The cassettes can be constructed to contain multiple lanes that allow simultaneous purification of just a few samples or up to 96 samples in one run. The method requires no moving parts and can be performed, with some sample types, in less than 10 minutes.
MacConnell Research's method uses a variation of technology that the company previously developed for automated plasmid DNA purification, combined with technology for running agarose gels without buffer.
The company currently sells several products based on this first-generation technology, including the Mini-Prep 24 and Mini-Prep 96 for automatically purifying plasmid DNA directly from bacterial culture in a little more than an hour.
MacConnell Research also has developed a cassette for its existing plasmid DNA purification instruments that can purify genomic DNA, and the technology it is developing under the latest SBIR grant "is an extension of that, where the instrument becomes very small, with almost insignificant cost, and the purification technology resides in something that looks like a card … that contains everything to do the purification," MacConnell said. "It will have the capability to purify a variety of genomic DNAs rapidly from a variety of different bacteria, mammalian cells, cell culture, blood [and other clinical sample types], in small quantities."
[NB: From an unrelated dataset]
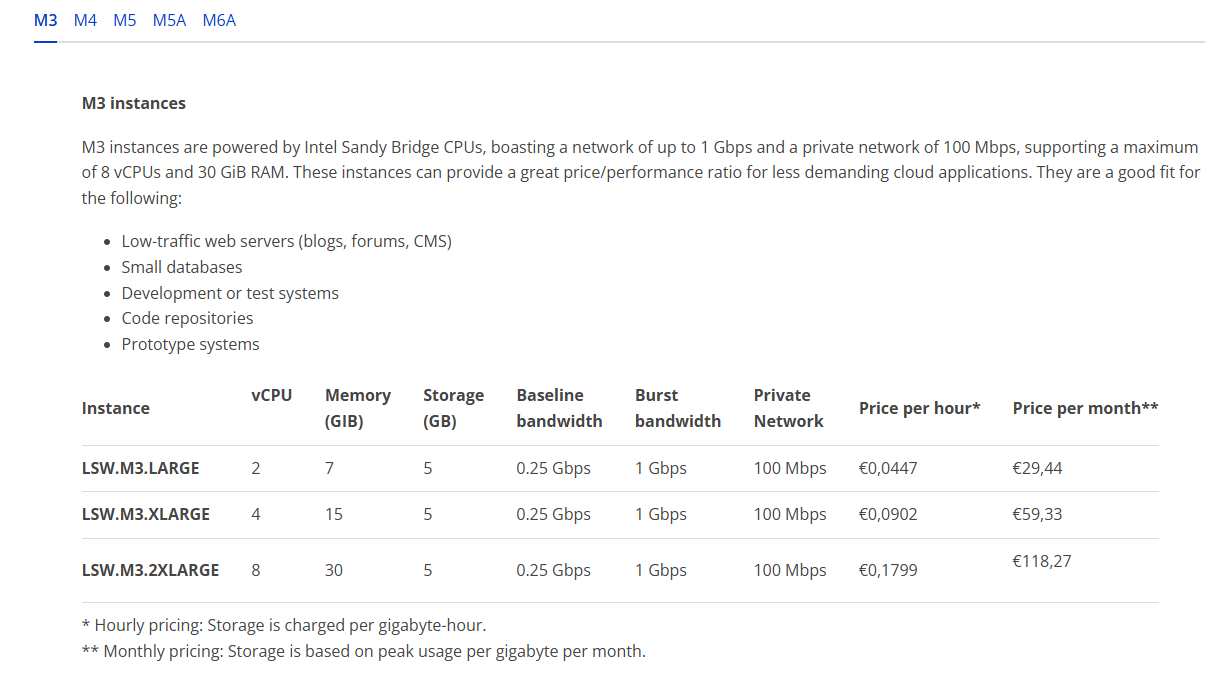
Task: Open the M4 instances tab
Action: pos(85,20)
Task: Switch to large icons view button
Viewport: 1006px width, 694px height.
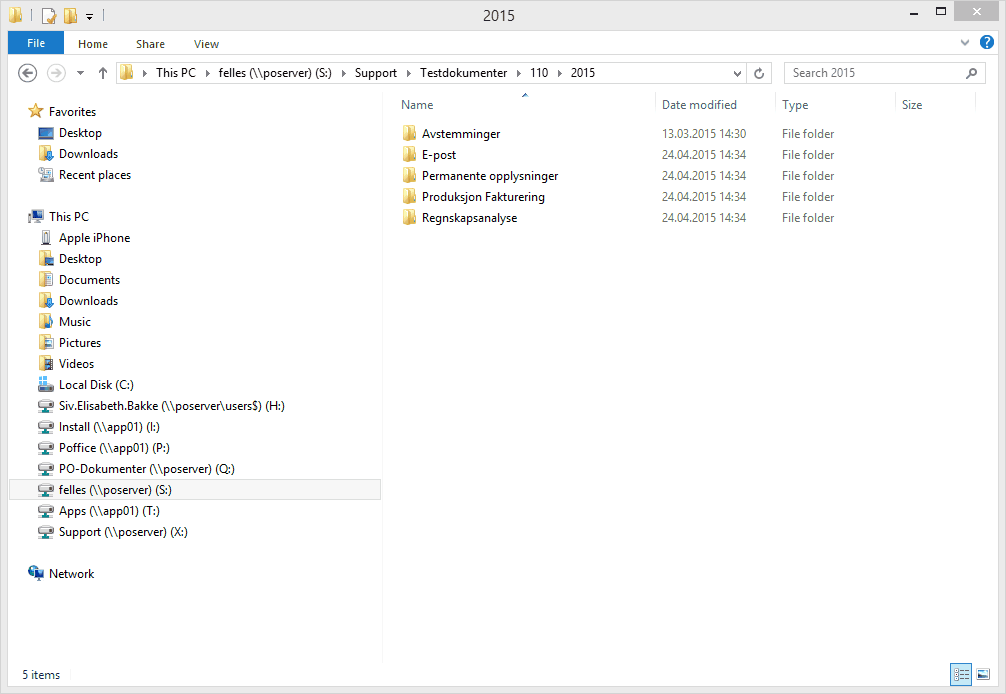Action: (x=983, y=674)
The abstract for the company's SBIR grant states that the projected cost of cassettes is $0.40 to $0.80 per sample, and the projected cost of the portable processing cradle is $250 for a one-to-12 sample version, or $750 for a 96-sample version.
MacConnell told PCR Insider that the company was not completely certain of those figures, but that the system would almost certainly cost less than $1,000 with a cartridge cost of less than $1.
In its Phase I work, MacConnell Research demonstrated that its method could work with a wide range of sample concentrations, yielding active DNA template with a starting sample diluted 100- to 500-fold.
In Phase II, the company will develop working prototypes for the cassettes and processing cradle instruments. In addition, it plans to further optimize the electrophoretic voltage of its system; improve the lower detection limit of bacterial and mammalian cells, including purification of DNA from single mammalian cells; improve its lysis chemistry; determine the scope of activity of the purified DNA; develop a protocol for small volumes of blood; develop 12- and 96-well processing cradle instruments; and finalize 2-, 6-, 12-, and 24-well cassette designs and contract for the construction of injection molds, according to the grant's abstract.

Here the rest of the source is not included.